HXT: Select a node by position with HXT in Haskell

2019-06-24 14:21发布

问题:

I’m trying to parse some XML files with Haskell. For this job I’m using HXT to get some knowledge about arrows in real world applications. So I’m quite new to the arrow topics.

In XPath (and HaXml) it’s possible to select a node by position, let’s say: /root/a[2]/b

I can’t figure out how to do something like that with HXT, even after reading the documentation again and again.

Here is some sample code I’m working with:

module Main where

import Text.XML.HXT.Core

testXml :: String
testXml = unlines
    [ "<?xml version=\"1.0\"?>"
    , "<root>"
    , "    <a>"
    , "        <b>first element</b>"
    , "        <b>second element</b>"
    , "    </a>"
    , "    <a>"
    , "        <b>third element</b>"
    , "    </a>"
    , "    <a>"
    , "        <b>fourth element</b>"
    , "        <b>enough...</b>"
    , "    </a>"
    , "</root>"
    ]

selector :: ArrowXml a => a XmlTree String
selector = getChildren /> isElem >>> hasName "a" -- how to select second <a>?
                       /> isElem >>> hasName "b"
                       /> getText

main :: IO ()
main = do
    let doc = readString [] testXml
    nodes <- runX $ doc >>> selector
    mapM_ putStrLn nodes

The desired output would be:

third element

Thanks in advance!

回答1:

The solution which I believe selects "/root/a[2]/b" (all "b" tags inside second "a" tag):

selector :: ArrowXml a => Int -> a XmlTree String
selector nth =
    (getChildren /> isElem >>> hasName "a")   -- the parentheses required!
    >. (!! nth) 
    /> isElem >>> hasName "b" /> getText

(result is ["third element"]).

Explanation: As I see, class (..., ArrowList a, ...) => ArrowXml a, so ArrowXml a is a subclass for ArrowList. Looking through ArrowList interface:

(>>.) :: a b c -> ([c] -> [d]) -> a b d
(>.) :: a b c -> ([c] -> d) -> a b d

so >>. can select a subset of a list using some lifted [c] -> [d] and >. can select a single item from a list using a lifted function of type [c] -> d. So, after children are selected and tags "a" filtered, let's use (!! nth) :: [a] -> a.

There's an important thing to note:

infix 1 >>>
infix 5 />
infix 8 >.

(so I've had a hard time trying to figure out why >. without parentheses does not work as expected). Thus, getChildren /> isElem >>> hasName "a" must be wrapped in parentheses.



回答2:

This is just an extension to the answer by EarlGray. See the explanation of >>. and >.! After asking the question I recognized that I need to walk through the tree in a special and deterministic way. So this is the solution I’m using for my specific problem. For the case someone else tries to accomplish the same thing, I wanted to share the example code.

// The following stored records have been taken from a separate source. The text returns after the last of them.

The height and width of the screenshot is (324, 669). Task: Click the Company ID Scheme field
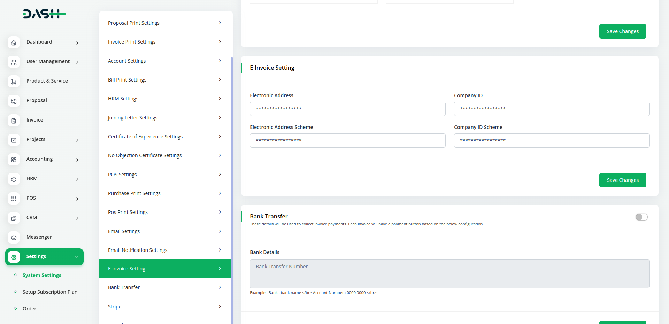552,140
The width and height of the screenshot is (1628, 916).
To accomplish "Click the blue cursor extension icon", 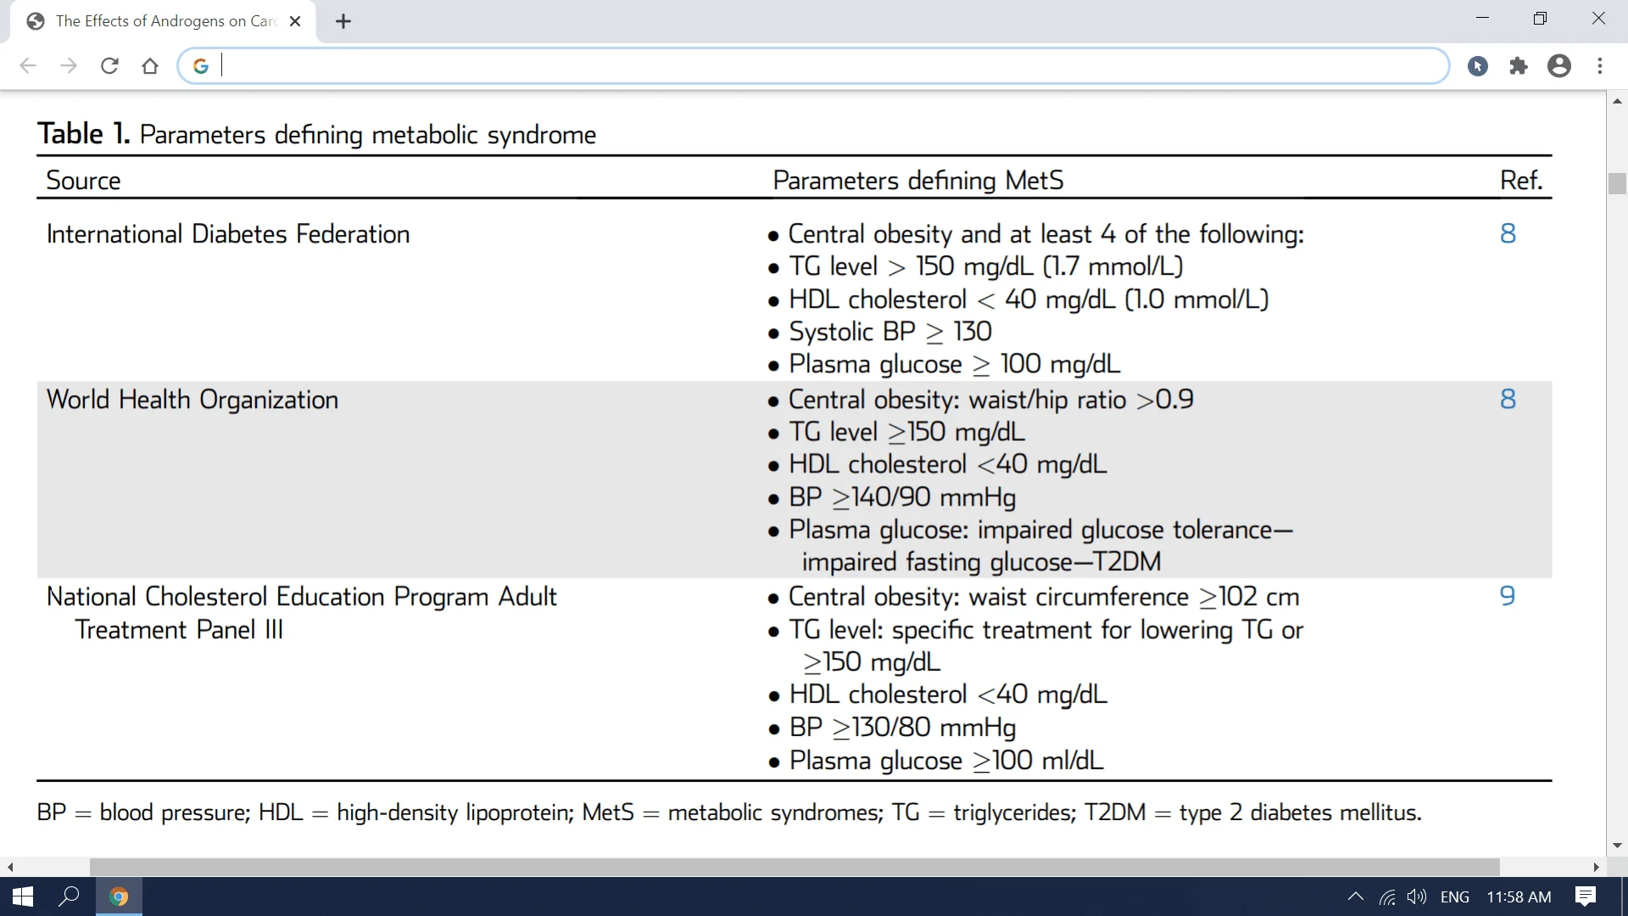I will click(1478, 66).
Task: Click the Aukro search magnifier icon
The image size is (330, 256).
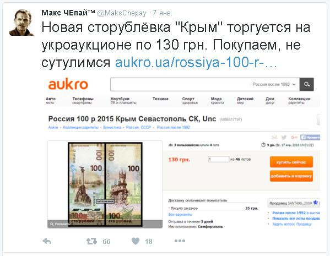Action: click(x=307, y=84)
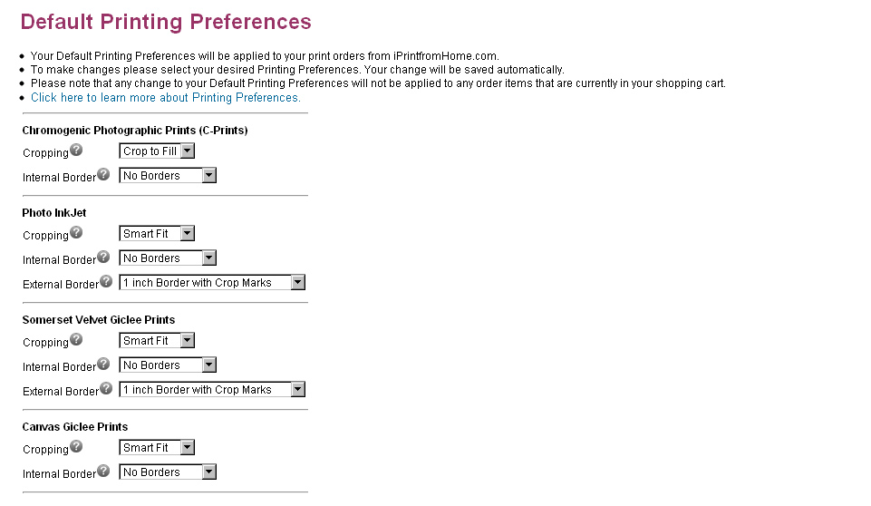Open Somerset Velvet Cropping dropdown

coord(157,341)
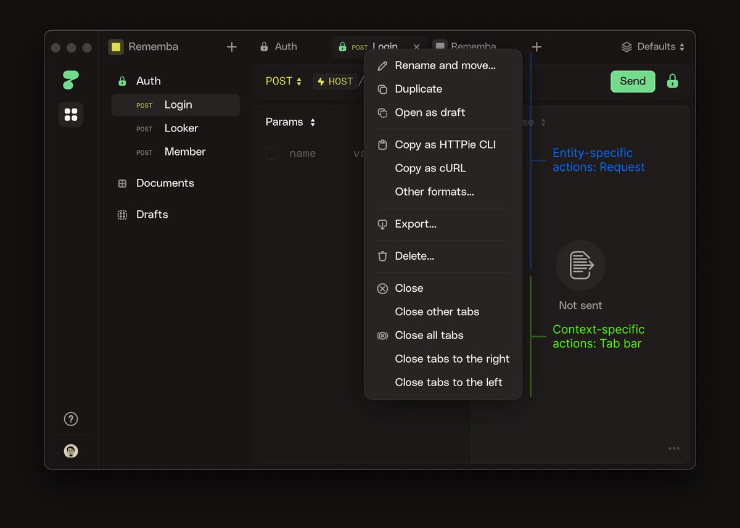Enable the checkbox in the params name row
Viewport: 740px width, 528px height.
(272, 154)
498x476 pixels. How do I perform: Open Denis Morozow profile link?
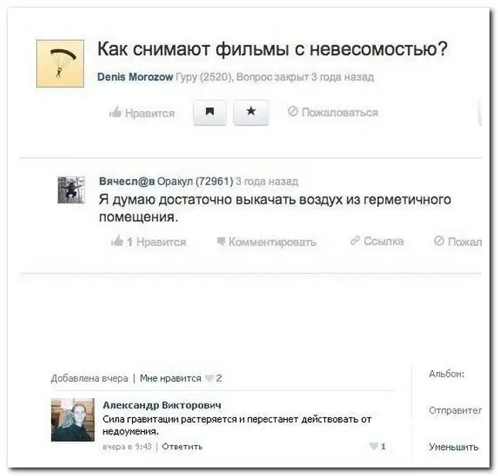(135, 77)
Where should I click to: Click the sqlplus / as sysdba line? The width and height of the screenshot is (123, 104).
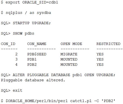tap(26, 13)
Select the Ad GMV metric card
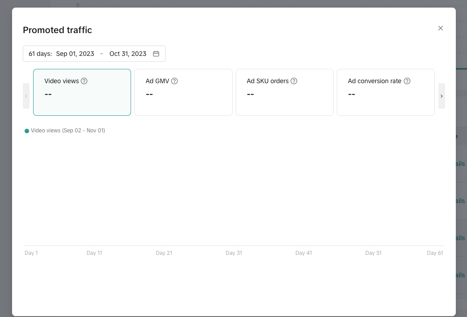Viewport: 467px width, 317px height. pyautogui.click(x=183, y=98)
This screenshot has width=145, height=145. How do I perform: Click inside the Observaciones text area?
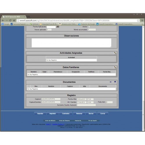coord(71,43)
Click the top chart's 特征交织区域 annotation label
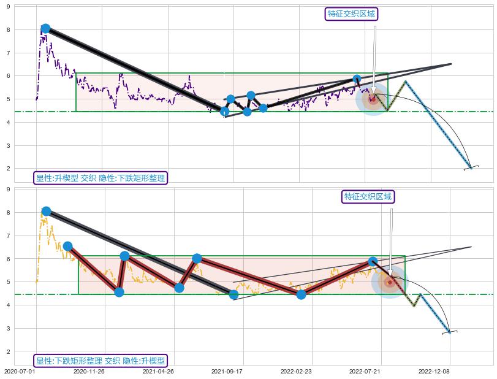Image resolution: width=497 pixels, height=379 pixels. (351, 14)
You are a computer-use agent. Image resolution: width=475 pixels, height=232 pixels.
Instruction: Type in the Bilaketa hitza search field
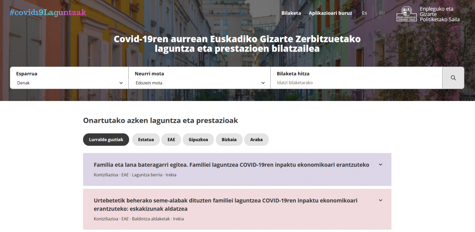pyautogui.click(x=356, y=83)
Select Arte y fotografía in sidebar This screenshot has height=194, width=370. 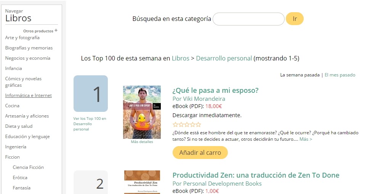[x=22, y=38]
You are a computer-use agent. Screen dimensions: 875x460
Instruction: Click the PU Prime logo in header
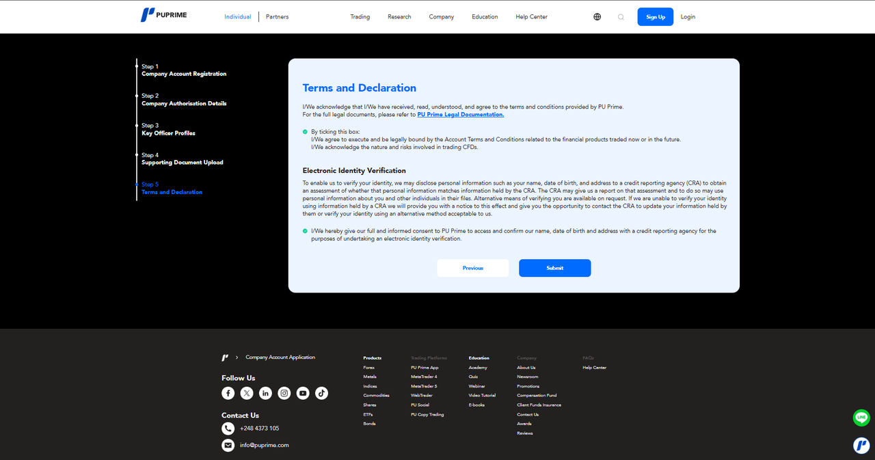click(163, 16)
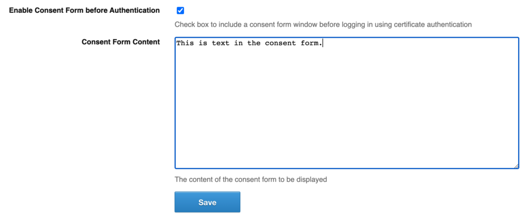
Task: Focus the Consent Form Content text area
Action: coord(346,103)
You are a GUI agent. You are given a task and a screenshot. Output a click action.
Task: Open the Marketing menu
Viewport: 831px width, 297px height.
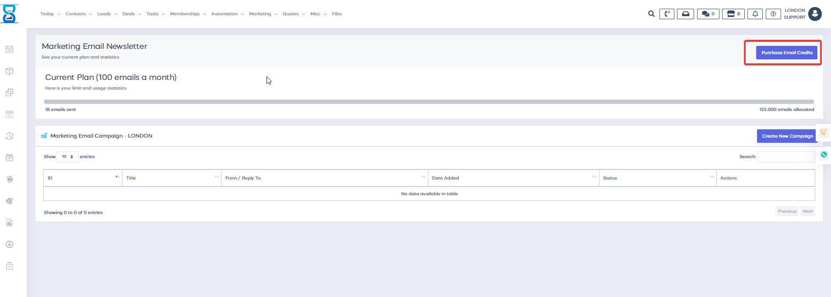tap(263, 14)
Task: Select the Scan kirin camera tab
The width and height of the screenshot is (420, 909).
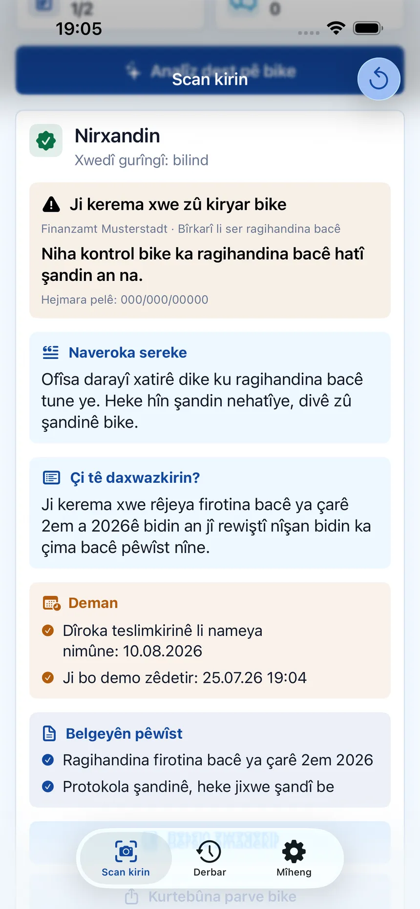Action: pos(126,858)
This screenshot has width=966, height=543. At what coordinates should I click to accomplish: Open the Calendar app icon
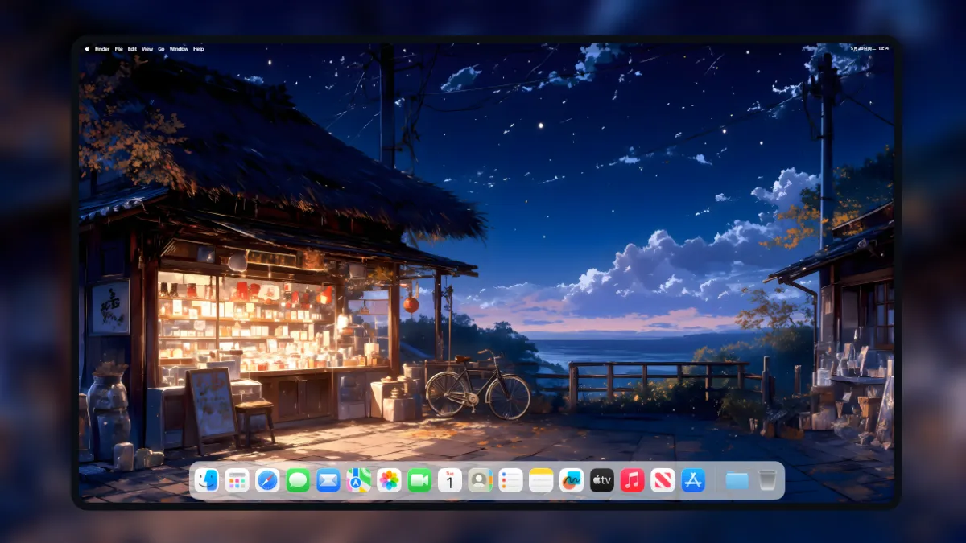click(450, 480)
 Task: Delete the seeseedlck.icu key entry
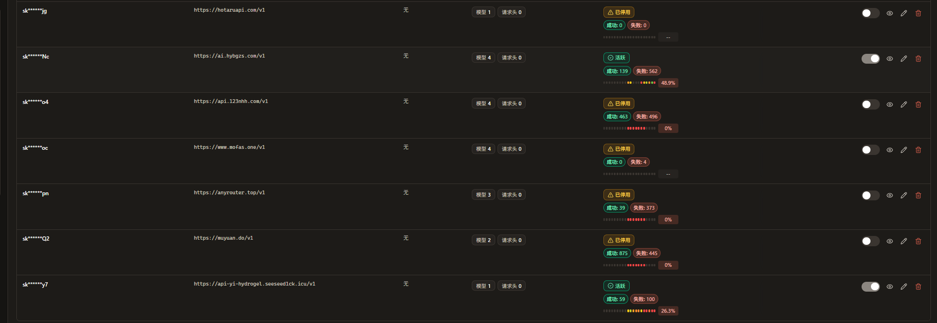[x=918, y=286]
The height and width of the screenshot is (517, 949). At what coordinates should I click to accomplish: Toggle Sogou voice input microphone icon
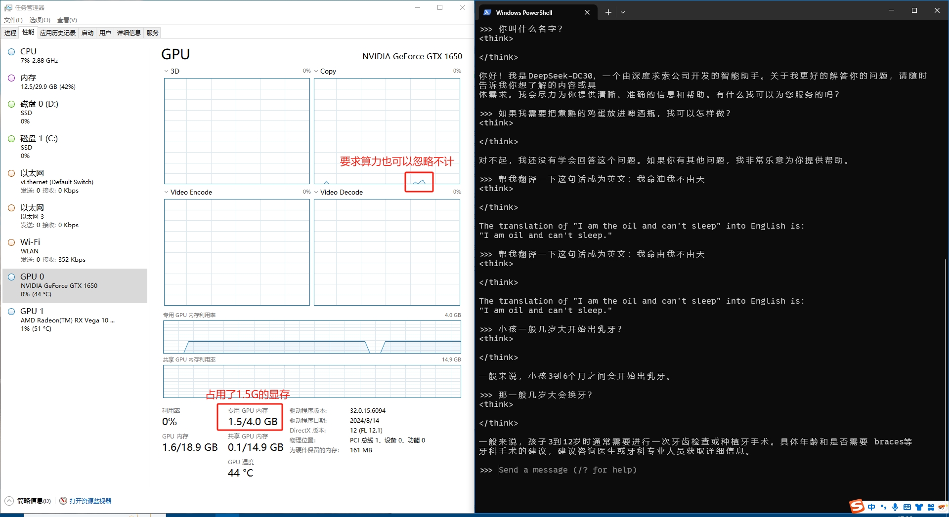895,507
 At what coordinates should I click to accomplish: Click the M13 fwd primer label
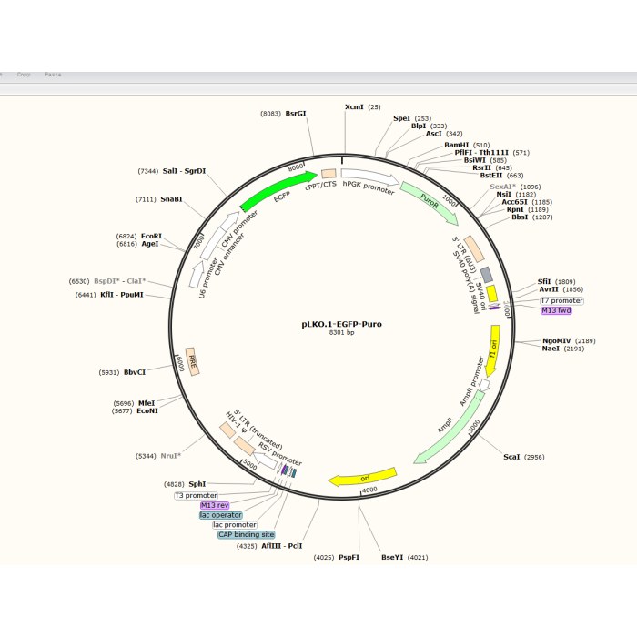[x=556, y=310]
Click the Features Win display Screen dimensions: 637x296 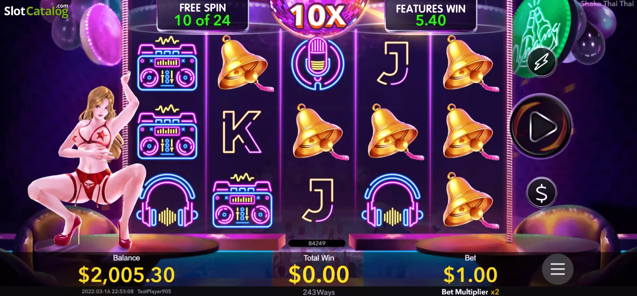click(x=431, y=15)
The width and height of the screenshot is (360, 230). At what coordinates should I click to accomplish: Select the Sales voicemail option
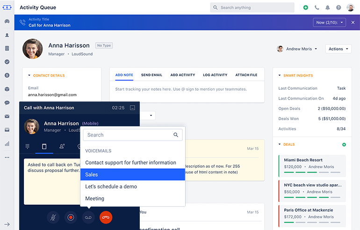(133, 174)
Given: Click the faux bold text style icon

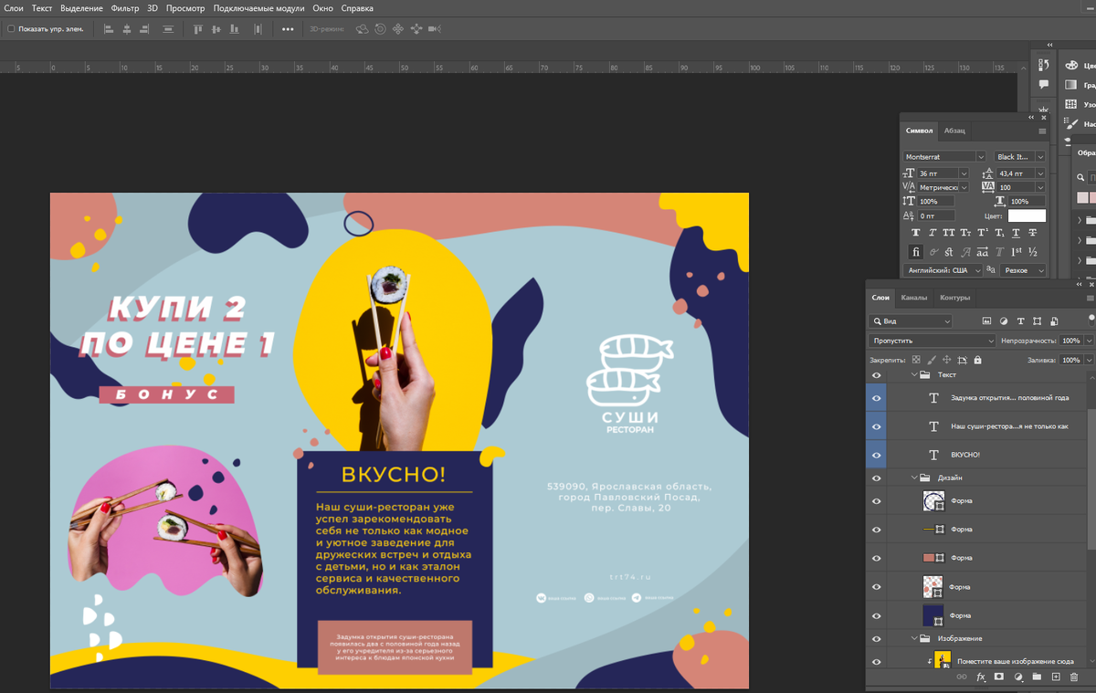Looking at the screenshot, I should click(916, 233).
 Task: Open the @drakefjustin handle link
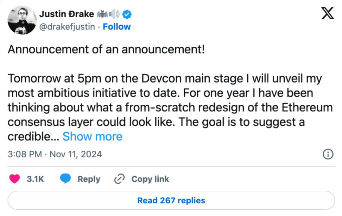pos(67,27)
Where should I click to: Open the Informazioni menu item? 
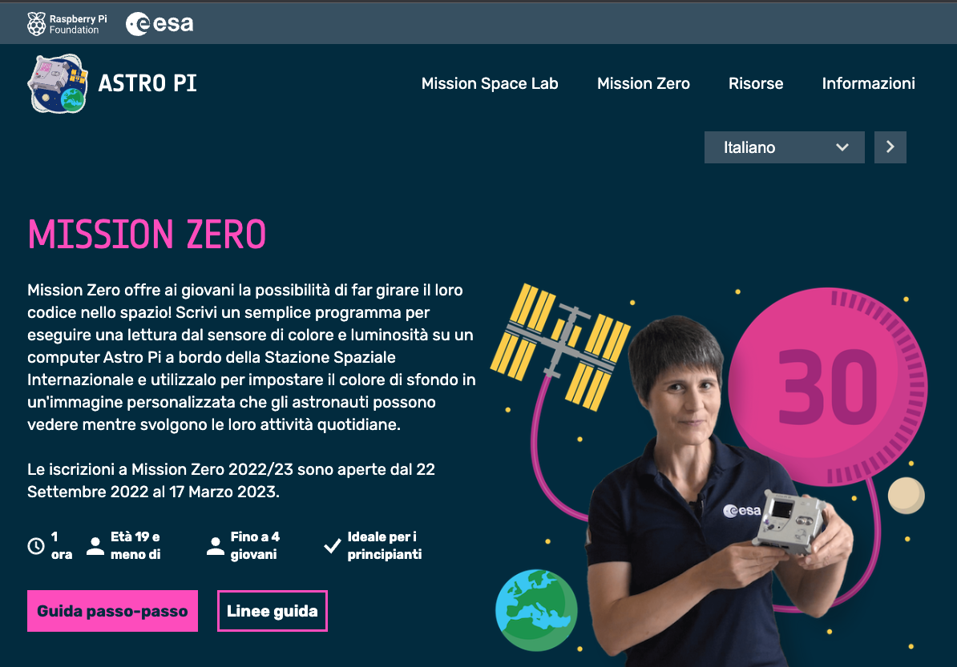[868, 83]
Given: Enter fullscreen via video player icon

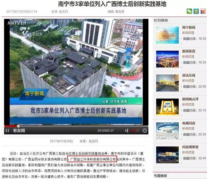Looking at the screenshot, I should point(145,131).
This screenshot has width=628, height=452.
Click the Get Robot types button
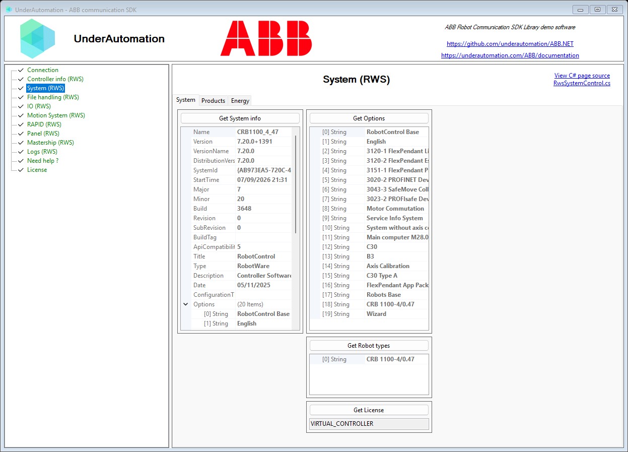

Let’s say we want to extract the text of the first <a> and the second <b>. Not all <a> elements have at least two <b>s, so the code of EarlGray would bail out, because you can’t use the (!!) function (empty list!).

Have a look at the function single in Control.Arrow.ArrowList, which is using only the first result of the list arrow:

single :: ArrowList a => a b c -> a b c
single f = f >>. take 1

We wanted to extract the n-th element:

junction :: ArrowList a => a b c -> Int -> a b c
junction a nth = a >>. (take 1 . drop (nth - 1))

Now we can use this new arrow to build up the selector. It’s necessary to use parentheses around the stuff we’re going to filter with junction, because junction modifies an existing arrow.

selector :: ArrowXml a => a XmlTree String
selector = getChildren -- There is only one root element.
         -- For each selected element: Get a list of all children and filter them out.
         -- The junction function now selects at most one element.
         >>> (getChildren >>> isElem >>> hasName "a") `junction` 1 -- selects first <a>
         -- The same thing to select the second <b> for all the <a>s
         -- (But we had selected only one <a> in this case!
         -- Imagine commenting out the `junction` 1 above.)
         >>> (getChildren >>> isElem >>> hasName "b") `junction` 2 -- selects second <b>
         -- Now get the text of the element.
         >>> getChildren >>> getText

To extract the value and return a Maybe value:

main :: IO ()
main = do
    let doc = readString [] testXml
    text <- listToMaybe <$> (runX $ doc >>> selector)
    print text

This outputs Just "second element" with example XML file.